I need your expertise in understanding the following:
Let $n \in \mathbb{N}$, $x_i \in \mathbb{R}$ for every $i \in [n]$ and let $a \in \mathbb{R}_+$.
What can be said about the following in term of convexity (let $j$ be any arbitrary integer such that $i \in [n]$:
$$ \frac{\frac{a^2}{2n} + \max\left\lbrace 0, 1 - x_i\right\rbrace} {\frac{a^2}{2} + \sum\limits_{j \in [n]} \max\left\lbrace 0, 1 - x_j\right\rbrace} $$
I am asking this since, it's easy to see that both the denominator and nominator are convex (it resembles the objective function of SVM), however is this fraction convex, or quasi-convex, concave, etc... ?
Please advise and thanks in advance.
P.s. A more advanced question would be, what can be said on the fraction of two convex function in general?

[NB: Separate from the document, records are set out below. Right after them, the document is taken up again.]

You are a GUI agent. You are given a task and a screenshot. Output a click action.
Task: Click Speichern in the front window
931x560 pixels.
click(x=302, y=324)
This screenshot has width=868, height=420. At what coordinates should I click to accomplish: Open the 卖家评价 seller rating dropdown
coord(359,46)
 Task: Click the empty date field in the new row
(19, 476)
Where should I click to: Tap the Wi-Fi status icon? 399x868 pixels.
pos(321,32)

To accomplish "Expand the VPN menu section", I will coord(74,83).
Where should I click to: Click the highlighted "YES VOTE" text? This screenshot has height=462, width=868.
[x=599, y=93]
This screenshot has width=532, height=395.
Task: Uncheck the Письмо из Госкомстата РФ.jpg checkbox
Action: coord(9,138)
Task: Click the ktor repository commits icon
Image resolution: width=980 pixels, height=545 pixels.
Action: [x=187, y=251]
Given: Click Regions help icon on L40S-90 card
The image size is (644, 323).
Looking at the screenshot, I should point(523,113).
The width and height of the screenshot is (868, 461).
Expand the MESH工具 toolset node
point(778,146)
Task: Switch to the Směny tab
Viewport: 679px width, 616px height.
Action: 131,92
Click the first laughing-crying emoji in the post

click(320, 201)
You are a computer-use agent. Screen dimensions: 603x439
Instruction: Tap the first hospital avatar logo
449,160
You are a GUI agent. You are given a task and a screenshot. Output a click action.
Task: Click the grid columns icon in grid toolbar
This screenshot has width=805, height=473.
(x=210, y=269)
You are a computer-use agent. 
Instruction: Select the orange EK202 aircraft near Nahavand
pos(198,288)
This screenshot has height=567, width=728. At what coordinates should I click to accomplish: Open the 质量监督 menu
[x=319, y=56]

For simplicity, consider the case where $f$ and $g$ are convex, twice differentiable functions on an interval and $g > 0$. We have
$$ \left(\frac{f}{g}\right)'' = \frac{f'' g^2 - 2 f' g g' - f g g'' + 2 f (g')^2}{g^3} $$
and the condition for $f/g$ to be convex is that the numerator is always nonnegative. Unfortunately, not a very nice condition!